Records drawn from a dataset
:::

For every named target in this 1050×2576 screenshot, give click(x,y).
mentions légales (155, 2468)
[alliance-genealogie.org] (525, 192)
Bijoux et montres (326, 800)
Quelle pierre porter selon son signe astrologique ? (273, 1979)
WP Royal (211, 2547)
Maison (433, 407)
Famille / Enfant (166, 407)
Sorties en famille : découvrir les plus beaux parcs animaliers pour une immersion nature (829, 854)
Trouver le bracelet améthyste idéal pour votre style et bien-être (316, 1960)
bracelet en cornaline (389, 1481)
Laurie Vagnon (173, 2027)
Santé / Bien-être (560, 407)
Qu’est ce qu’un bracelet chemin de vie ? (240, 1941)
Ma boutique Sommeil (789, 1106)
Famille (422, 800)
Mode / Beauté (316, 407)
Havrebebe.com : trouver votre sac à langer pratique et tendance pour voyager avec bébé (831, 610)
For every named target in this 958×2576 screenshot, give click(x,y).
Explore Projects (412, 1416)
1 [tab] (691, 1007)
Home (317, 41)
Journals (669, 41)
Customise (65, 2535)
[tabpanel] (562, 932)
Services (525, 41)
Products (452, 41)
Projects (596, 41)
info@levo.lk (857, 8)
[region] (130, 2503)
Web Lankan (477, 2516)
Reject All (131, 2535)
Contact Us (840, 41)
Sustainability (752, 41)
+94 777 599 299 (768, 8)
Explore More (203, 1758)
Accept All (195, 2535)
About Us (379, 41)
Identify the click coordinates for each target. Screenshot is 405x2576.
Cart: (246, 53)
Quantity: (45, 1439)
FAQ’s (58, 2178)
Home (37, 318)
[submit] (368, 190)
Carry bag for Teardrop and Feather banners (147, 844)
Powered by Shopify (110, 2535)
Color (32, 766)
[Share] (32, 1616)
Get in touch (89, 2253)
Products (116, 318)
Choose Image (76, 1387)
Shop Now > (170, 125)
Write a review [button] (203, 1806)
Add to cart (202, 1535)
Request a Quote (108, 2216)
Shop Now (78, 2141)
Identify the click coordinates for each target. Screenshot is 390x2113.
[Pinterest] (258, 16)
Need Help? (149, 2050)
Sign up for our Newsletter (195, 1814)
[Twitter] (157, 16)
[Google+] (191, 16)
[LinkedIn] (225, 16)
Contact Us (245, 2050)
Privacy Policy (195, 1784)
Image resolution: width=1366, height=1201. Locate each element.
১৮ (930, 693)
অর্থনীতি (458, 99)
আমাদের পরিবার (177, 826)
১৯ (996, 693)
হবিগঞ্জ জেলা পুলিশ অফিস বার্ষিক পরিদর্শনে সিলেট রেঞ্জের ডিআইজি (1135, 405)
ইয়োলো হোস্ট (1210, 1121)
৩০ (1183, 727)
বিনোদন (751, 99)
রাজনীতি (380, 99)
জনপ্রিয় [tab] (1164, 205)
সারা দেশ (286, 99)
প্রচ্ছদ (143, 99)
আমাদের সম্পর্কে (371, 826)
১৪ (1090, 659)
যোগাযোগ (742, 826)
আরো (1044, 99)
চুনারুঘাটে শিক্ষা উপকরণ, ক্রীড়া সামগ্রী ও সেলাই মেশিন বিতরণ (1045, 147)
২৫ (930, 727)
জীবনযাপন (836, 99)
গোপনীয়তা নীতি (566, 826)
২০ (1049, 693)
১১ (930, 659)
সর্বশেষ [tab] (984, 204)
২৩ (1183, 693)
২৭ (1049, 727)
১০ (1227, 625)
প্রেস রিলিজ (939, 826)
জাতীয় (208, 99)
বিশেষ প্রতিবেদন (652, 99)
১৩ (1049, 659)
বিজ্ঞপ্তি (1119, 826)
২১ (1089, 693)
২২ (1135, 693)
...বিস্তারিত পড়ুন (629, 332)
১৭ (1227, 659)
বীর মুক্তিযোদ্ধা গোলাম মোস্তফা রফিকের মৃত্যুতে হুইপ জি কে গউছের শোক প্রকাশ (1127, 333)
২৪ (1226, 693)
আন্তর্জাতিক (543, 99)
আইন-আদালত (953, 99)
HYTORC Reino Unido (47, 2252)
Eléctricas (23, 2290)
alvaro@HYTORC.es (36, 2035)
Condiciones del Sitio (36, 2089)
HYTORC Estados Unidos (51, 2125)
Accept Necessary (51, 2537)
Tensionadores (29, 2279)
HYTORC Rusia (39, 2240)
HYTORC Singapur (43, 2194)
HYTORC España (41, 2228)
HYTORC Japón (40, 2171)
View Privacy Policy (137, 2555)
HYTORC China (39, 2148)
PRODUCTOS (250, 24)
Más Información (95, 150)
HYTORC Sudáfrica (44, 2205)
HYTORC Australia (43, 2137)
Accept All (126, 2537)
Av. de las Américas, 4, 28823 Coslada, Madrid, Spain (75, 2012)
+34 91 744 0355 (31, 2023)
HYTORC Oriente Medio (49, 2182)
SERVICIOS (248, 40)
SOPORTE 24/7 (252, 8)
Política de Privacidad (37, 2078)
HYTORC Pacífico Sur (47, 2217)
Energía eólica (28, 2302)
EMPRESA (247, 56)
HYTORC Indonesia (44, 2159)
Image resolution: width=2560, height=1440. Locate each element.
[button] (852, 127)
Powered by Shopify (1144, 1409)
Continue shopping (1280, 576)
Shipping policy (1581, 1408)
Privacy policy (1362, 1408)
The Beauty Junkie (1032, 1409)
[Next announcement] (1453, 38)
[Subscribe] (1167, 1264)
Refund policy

:::

**REQUIRED ACTION**
Give the data back exactly as it stands.

**REPLY**
For every named target in this 1050×2576 screenshot, give click(x,y).
mentions légales (155, 2468)
[alliance-genealogie.org] (525, 192)
Bijoux et montres (326, 800)
Quelle pierre porter selon son signe astrologique ? (273, 1979)
WP Royal (211, 2547)
Maison (433, 407)
Famille / Enfant (166, 407)
Sorties en famille : découvrir les plus beaux parcs animaliers pour une immersion nature (829, 854)
Trouver le bracelet améthyste idéal pour votre style et bien-être (316, 1960)
bracelet en cornaline (389, 1481)
Laurie Vagnon (173, 2027)
Santé / Bien-être (560, 407)
Qu’est ce qu’un bracelet chemin de vie ? (240, 1941)
Ma boutique Sommeil (789, 1106)
Famille (422, 800)
Mode / Beauté (316, 407)
Havrebebe.com : trouver votre sac à langer pratique et tendance pour voyager avec bébé (831, 610)
For every named target in this 958×2576 screenshot, give click(x,y).
Explore Projects (412, 1416)
1 [tab] (691, 1007)
Home (317, 41)
Journals (669, 41)
Customise (65, 2535)
[tabpanel] (562, 932)
Services (525, 41)
Products (452, 41)
Projects (596, 41)
info@levo.lk (857, 8)
[region] (130, 2503)
Web Lankan (477, 2516)
Reject All (131, 2535)
Contact Us (840, 41)
Sustainability (752, 41)
+94 777 599 299 (768, 8)
Explore More (203, 1758)
Accept All (195, 2535)
About Us (379, 41)
Identify the click coordinates for each target. Screenshot is 405x2576.
Cart: (246, 53)
Quantity: (45, 1439)
FAQ’s (58, 2178)
Home (37, 318)
[submit] (368, 190)
Carry bag for Teardrop and Feather banners (147, 844)
Powered by Shopify (110, 2535)
Color (32, 766)
[Share] (32, 1616)
Get in touch (89, 2253)
Products (116, 318)
Choose Image (76, 1387)
Shop Now > (170, 125)
Write a review [button] (203, 1806)
Add to cart (202, 1535)
Request a Quote (108, 2216)
Shop Now (78, 2141)
Identify the click coordinates for each target. Screenshot is 390x2113.
[Pinterest] (258, 16)
Need Help? (149, 2050)
Sign up for our Newsletter (195, 1814)
[Twitter] (157, 16)
[Google+] (191, 16)
[LinkedIn] (225, 16)
Contact Us (245, 2050)
Privacy Policy (195, 1784)
Image resolution: width=1366, height=1201. Locate each element.
১৮ (930, 693)
অর্থনীতি (458, 99)
আমাদের পরিবার (177, 826)
১৯ (996, 693)
হবিগঞ্জ জেলা পুলিশ অফিস বার্ষিক পরিদর্শনে সিলেট রেঞ্জের ডিআইজি (1135, 405)
ইয়োলো হোস্ট (1210, 1121)
৩০ (1183, 727)
বিনোদন (751, 99)
রাজনীতি (380, 99)
জনপ্রিয় [tab] (1164, 205)
সারা দেশ (286, 99)
প্রচ্ছদ (143, 99)
আমাদের সম্পর্কে (371, 826)
১৪ (1090, 659)
যোগাযোগ (742, 826)
আরো (1044, 99)
চুনারুঘাটে শিক্ষা উপকরণ, ক্রীড়া সামগ্রী ও সেলাই মেশিন বিতরণ (1045, 147)
২৫ (930, 727)
জীবনযাপন (836, 99)
গোপনীয়তা নীতি (566, 826)
২০ (1049, 693)
১১ (930, 659)
সর্বশেষ [tab] (984, 204)
২৩ (1183, 693)
২৭ (1049, 727)
১০ (1227, 625)
প্রেস রিলিজ (939, 826)
জাতীয় (208, 99)
বিশেষ প্রতিবেদন (652, 99)
১৩ (1049, 659)
বিজ্ঞপ্তি (1119, 826)
২১ (1089, 693)
২২ (1135, 693)
...বিস্তারিত পড়ুন (629, 332)
১৭ (1227, 659)
বীর মুক্তিযোদ্ধা গোলাম মোস্তফা রফিকের মৃত্যুতে হুইপ জি কে গউছের শোক প্রকাশ (1127, 333)
২৪ (1226, 693)
আন্তর্জাতিক (543, 99)
আইন-আদালত (953, 99)
HYTORC Reino Unido (47, 2252)
Eléctricas (23, 2290)
alvaro@HYTORC.es (36, 2035)
Condiciones del Sitio (36, 2089)
HYTORC Estados Unidos (51, 2125)
Accept Necessary (51, 2537)
Tensionadores (29, 2279)
HYTORC Rusia (39, 2240)
HYTORC Singapur (43, 2194)
HYTORC España (41, 2228)
HYTORC Japón (40, 2171)
View Privacy Policy (137, 2555)
HYTORC China (39, 2148)
PRODUCTOS (250, 24)
Más Información (95, 150)
HYTORC Sudáfrica (44, 2205)
HYTORC Australia (43, 2137)
Accept All (126, 2537)
Av. de las Américas, 4, 28823 Coslada, Madrid, Spain (75, 2012)
+34 91 744 0355 (31, 2023)
HYTORC Oriente Medio (49, 2182)
SERVICIOS (248, 40)
SOPORTE 24/7 (252, 8)
Política de Privacidad (37, 2078)
HYTORC Pacífico Sur (47, 2217)
Energía eólica (28, 2302)
EMPRESA (247, 56)
HYTORC Indonesia (44, 2159)
Image resolution: width=2560, height=1440. Locate each element.
[button] (852, 127)
Powered by Shopify (1144, 1409)
Continue shopping (1280, 576)
Shipping policy (1581, 1408)
Privacy policy (1362, 1408)
The Beauty Junkie (1032, 1409)
[Next announcement] (1453, 38)
[Subscribe] (1167, 1264)
Refund policy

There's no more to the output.